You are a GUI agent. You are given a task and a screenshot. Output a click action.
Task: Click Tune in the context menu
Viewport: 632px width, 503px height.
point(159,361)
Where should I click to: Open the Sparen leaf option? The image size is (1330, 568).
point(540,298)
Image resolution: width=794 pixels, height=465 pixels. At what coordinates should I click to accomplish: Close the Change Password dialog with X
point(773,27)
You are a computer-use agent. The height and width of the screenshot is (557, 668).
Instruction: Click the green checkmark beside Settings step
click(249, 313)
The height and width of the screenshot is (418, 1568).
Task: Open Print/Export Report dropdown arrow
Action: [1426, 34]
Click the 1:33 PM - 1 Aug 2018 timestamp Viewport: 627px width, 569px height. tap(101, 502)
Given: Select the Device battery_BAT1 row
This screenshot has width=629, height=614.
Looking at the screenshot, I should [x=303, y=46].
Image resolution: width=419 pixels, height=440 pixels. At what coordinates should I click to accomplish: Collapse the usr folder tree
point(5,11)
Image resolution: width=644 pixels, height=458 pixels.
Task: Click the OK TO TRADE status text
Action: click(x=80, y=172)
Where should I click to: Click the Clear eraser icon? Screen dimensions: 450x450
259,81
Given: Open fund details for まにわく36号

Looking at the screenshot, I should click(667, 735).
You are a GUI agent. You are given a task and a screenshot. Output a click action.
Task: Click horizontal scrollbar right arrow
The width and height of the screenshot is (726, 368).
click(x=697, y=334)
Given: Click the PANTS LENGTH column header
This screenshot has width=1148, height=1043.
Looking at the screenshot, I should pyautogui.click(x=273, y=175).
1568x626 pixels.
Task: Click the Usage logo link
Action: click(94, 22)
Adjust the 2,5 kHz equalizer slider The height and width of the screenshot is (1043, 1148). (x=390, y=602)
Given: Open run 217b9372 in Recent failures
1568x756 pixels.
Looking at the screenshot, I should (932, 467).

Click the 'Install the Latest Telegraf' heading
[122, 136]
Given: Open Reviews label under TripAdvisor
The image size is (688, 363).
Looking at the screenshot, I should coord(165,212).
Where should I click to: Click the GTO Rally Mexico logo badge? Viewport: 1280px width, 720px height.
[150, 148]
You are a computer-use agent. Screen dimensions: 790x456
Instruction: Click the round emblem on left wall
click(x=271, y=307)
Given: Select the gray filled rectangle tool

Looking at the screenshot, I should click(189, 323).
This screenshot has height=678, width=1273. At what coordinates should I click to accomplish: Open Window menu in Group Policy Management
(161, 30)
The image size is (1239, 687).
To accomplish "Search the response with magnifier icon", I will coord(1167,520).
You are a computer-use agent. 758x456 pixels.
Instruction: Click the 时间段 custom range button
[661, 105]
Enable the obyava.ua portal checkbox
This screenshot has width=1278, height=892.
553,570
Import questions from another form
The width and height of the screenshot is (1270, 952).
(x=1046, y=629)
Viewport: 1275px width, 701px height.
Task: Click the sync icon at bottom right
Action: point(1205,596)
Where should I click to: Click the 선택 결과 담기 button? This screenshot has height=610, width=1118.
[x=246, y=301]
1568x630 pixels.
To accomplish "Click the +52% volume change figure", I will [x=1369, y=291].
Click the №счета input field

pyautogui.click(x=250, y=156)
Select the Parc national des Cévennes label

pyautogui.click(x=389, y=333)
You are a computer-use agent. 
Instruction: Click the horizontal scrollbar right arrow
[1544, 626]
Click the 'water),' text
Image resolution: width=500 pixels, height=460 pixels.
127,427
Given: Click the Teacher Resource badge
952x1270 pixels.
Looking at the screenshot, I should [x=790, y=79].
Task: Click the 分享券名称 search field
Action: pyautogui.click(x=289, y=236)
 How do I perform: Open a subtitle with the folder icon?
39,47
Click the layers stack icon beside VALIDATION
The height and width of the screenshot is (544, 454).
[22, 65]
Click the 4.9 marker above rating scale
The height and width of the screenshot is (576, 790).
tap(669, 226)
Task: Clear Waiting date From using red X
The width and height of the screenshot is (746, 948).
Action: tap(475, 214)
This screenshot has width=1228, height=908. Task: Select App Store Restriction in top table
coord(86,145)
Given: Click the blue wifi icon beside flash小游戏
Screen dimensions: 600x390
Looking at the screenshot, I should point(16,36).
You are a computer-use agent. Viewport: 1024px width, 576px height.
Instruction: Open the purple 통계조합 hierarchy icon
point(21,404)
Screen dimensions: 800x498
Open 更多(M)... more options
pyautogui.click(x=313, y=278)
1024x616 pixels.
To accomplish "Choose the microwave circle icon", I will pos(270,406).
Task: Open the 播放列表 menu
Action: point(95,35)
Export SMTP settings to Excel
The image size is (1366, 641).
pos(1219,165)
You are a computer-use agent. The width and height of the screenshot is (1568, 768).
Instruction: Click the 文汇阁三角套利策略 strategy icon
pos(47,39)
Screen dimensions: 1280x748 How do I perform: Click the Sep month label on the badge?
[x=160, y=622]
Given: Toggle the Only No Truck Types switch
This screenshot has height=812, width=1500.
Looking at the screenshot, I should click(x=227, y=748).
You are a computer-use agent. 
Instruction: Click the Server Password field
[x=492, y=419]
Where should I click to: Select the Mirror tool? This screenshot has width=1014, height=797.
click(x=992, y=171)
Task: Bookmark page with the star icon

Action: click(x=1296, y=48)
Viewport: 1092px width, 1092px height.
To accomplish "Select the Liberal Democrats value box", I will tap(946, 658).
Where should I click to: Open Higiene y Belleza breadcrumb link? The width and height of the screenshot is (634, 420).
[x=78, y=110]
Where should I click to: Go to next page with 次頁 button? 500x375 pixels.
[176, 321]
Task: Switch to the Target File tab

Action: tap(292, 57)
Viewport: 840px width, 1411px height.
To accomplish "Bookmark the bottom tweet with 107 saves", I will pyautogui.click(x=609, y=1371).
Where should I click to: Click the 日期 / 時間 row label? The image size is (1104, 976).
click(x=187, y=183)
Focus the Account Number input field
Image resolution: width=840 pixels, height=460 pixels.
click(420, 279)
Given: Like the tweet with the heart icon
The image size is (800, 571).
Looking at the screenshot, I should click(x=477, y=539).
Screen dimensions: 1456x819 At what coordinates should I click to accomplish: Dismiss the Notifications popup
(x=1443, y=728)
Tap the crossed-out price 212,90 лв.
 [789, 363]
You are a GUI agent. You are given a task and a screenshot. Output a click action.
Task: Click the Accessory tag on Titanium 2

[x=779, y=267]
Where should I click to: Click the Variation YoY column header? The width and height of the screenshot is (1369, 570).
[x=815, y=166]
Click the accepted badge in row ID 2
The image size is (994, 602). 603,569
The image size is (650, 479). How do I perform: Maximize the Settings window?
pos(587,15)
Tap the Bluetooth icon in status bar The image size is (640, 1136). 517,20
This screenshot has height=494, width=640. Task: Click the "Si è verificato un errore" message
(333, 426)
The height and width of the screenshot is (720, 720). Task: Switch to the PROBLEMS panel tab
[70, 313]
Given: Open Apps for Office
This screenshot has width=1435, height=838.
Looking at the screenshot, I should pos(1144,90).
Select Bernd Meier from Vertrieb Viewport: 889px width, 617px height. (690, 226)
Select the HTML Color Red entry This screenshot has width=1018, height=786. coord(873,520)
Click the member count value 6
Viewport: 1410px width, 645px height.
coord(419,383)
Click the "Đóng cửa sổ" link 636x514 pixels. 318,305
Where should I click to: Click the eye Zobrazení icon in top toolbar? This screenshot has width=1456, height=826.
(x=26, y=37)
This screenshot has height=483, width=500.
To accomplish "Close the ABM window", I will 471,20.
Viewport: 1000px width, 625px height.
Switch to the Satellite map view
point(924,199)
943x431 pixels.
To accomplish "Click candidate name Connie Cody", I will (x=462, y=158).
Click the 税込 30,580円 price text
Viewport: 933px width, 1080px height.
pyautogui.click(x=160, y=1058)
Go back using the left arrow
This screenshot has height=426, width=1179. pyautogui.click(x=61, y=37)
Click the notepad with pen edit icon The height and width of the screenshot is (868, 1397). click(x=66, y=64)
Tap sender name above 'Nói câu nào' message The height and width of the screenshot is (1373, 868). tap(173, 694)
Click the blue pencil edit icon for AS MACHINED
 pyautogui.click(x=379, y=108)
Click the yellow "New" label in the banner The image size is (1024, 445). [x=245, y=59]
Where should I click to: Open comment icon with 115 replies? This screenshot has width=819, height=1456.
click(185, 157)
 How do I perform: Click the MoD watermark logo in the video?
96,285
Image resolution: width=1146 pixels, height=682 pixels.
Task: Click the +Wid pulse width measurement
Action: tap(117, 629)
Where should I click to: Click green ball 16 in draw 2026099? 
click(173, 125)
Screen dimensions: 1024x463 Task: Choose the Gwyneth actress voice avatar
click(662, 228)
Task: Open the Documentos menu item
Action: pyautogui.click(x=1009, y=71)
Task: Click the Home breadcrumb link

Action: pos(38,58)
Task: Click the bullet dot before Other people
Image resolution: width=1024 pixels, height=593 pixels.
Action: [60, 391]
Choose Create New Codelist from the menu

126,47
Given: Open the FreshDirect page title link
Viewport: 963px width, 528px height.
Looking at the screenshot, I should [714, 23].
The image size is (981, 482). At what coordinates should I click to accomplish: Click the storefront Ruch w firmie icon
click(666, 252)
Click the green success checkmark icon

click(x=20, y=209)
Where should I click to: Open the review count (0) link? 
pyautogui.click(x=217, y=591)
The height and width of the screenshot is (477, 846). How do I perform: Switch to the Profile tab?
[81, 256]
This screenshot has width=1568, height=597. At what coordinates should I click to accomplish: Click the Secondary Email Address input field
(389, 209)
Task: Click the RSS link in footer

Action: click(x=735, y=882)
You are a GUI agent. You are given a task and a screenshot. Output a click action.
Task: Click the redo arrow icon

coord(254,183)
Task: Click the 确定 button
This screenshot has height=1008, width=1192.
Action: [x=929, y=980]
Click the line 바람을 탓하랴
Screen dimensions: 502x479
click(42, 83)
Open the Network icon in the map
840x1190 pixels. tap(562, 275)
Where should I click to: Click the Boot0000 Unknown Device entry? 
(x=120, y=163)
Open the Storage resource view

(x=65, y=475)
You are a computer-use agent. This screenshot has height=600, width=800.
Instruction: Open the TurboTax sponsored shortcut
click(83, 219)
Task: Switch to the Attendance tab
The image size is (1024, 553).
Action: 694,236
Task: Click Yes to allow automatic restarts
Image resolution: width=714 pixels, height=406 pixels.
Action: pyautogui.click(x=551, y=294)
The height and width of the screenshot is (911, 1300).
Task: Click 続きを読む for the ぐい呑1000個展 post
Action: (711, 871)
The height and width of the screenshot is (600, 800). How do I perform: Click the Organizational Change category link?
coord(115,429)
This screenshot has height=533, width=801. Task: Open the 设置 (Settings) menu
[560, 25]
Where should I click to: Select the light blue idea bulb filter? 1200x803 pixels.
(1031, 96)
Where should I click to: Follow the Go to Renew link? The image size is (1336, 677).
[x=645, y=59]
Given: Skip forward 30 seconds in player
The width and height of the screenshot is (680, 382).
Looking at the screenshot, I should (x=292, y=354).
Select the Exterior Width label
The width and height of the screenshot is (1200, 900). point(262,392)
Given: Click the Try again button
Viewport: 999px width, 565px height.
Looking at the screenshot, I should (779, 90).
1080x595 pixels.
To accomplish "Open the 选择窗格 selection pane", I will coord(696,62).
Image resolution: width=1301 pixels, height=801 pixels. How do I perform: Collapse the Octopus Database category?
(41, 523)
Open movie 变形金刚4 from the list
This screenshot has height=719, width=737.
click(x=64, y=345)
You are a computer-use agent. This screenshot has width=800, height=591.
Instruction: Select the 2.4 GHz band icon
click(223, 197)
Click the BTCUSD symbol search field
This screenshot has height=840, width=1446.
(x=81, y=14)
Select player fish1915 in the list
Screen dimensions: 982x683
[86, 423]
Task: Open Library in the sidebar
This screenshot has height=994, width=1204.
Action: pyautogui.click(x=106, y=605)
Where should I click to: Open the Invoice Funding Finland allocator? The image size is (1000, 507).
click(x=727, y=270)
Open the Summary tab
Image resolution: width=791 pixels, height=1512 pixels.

****************

▶ _WORK TASK_:
Print the lines above from the one with "Where should I click to: Click the Boot0000" through the one with "Task: Click Yes to allow automatic restarts", both included, exactly as written and nothing more.

▶ _OUTPUT OF THE TASK_:
Where should I click to: Click the Boot0000 Unknown Device entry? 
(x=120, y=163)
Open the Storage resource view

(x=65, y=475)
You are a computer-use agent. This screenshot has height=600, width=800.
Instruction: Open the TurboTax sponsored shortcut
click(83, 219)
Task: Switch to the Attendance tab
The image size is (1024, 553).
Action: 694,236
Task: Click Yes to allow automatic restarts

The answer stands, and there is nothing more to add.